Data section:

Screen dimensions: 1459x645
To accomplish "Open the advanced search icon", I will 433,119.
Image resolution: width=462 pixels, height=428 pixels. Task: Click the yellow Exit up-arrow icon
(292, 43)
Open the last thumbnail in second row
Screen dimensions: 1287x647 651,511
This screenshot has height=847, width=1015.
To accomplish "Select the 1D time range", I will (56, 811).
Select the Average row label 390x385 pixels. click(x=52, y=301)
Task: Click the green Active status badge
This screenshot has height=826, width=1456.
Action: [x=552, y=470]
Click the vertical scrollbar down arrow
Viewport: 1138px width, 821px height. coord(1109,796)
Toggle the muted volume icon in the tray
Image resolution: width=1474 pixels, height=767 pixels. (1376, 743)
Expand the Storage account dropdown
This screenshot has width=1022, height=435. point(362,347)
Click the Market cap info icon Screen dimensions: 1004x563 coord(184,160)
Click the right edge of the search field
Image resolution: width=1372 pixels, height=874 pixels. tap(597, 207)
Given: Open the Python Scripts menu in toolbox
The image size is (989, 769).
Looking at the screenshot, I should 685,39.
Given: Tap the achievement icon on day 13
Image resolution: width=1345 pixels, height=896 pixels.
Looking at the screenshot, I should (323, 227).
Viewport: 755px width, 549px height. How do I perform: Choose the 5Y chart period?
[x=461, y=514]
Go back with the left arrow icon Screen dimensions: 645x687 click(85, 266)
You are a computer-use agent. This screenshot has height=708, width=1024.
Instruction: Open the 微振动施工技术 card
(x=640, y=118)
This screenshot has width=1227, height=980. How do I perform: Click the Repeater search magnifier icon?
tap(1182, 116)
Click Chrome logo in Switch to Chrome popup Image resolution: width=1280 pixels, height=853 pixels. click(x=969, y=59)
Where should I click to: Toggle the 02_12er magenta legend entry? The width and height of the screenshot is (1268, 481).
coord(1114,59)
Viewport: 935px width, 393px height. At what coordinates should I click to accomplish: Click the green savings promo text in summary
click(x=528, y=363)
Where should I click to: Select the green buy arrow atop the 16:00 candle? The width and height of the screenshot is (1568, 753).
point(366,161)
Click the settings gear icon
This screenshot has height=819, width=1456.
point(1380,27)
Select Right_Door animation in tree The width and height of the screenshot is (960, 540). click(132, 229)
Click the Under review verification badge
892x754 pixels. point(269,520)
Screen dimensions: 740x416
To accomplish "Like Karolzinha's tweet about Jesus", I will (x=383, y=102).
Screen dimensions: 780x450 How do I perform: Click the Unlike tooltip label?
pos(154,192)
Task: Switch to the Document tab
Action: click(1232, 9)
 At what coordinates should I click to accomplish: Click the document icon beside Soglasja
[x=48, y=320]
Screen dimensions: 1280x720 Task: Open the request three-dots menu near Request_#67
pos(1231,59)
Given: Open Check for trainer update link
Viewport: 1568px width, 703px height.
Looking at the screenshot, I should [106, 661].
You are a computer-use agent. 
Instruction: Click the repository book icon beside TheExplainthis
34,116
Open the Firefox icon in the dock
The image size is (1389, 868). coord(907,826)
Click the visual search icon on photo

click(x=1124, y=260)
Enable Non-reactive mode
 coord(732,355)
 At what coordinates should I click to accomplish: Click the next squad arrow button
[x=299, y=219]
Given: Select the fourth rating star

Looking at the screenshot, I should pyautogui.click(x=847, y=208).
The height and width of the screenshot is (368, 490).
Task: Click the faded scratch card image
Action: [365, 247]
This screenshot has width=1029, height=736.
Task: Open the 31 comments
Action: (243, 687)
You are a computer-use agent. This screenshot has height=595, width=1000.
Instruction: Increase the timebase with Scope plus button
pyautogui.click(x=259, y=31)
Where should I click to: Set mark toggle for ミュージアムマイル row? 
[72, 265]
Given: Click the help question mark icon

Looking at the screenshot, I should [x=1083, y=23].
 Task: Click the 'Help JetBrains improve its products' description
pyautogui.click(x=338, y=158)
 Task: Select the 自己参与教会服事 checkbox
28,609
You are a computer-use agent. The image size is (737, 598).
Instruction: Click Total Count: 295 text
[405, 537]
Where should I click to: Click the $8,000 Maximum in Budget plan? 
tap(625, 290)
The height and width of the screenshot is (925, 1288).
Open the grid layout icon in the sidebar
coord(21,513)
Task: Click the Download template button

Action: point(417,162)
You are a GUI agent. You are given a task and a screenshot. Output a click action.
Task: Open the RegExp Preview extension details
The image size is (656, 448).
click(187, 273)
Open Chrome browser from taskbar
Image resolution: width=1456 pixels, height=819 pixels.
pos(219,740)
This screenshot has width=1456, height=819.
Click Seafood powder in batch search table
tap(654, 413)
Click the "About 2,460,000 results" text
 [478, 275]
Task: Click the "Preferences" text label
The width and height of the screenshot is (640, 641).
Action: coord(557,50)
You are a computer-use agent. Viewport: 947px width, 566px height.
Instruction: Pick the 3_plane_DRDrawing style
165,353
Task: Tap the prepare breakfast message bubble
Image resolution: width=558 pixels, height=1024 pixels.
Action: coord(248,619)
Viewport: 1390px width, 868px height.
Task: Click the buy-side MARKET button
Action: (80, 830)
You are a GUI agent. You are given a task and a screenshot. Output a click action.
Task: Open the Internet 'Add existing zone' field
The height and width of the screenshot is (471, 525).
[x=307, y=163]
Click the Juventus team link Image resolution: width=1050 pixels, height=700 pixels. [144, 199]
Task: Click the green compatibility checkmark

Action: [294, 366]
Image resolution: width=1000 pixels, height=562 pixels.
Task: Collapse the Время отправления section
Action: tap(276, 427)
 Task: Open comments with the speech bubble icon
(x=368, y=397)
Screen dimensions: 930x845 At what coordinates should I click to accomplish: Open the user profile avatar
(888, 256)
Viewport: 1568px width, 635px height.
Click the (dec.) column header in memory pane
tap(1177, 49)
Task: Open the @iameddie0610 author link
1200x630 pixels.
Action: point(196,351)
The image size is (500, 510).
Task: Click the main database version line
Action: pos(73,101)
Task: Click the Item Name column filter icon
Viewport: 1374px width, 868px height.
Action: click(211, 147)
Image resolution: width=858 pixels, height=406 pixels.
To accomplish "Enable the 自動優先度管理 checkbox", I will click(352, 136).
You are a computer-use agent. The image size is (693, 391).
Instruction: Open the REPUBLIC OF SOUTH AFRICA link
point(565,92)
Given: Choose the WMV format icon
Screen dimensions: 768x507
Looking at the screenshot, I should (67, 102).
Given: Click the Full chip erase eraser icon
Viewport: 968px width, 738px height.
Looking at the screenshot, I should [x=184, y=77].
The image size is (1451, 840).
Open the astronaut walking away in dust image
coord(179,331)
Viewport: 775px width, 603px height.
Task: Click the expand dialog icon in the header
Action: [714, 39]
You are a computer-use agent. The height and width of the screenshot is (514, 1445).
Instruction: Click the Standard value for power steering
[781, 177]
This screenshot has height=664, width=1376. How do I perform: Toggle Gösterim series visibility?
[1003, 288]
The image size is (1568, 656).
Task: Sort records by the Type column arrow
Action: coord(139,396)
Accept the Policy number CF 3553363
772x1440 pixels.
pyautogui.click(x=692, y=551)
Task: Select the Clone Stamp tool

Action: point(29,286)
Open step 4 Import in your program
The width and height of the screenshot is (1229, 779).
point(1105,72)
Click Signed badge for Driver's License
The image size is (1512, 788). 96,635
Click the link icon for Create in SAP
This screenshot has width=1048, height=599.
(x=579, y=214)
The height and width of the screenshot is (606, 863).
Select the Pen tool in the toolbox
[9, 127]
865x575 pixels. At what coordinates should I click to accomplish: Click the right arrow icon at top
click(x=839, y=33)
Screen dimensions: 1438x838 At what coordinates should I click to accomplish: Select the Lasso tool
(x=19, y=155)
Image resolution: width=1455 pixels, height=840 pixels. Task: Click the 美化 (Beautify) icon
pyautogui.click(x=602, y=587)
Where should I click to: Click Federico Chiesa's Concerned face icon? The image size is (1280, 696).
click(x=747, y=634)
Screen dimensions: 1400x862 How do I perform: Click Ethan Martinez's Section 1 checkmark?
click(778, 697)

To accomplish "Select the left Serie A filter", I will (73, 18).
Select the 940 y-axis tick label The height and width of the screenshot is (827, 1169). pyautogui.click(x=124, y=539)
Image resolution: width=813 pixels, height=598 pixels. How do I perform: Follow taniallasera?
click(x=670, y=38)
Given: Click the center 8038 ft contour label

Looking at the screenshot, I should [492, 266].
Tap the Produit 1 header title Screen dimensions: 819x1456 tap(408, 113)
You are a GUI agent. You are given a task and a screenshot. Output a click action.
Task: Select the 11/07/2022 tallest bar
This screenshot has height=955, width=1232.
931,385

Task goal:
Please show each line in the records above that contains "will".

Exercise result:
To accomplish "Open the advanced search icon", I will 433,119.
To accomplish "Select the 1D time range", I will (56, 811).
To accomplish "Like Karolzinha's tweet about Jesus", I will (x=383, y=102).
To accomplish "Enable the 自動優先度管理 checkbox", I will click(352, 136).
To accomplish "Select the left Serie A filter", I will (73, 18).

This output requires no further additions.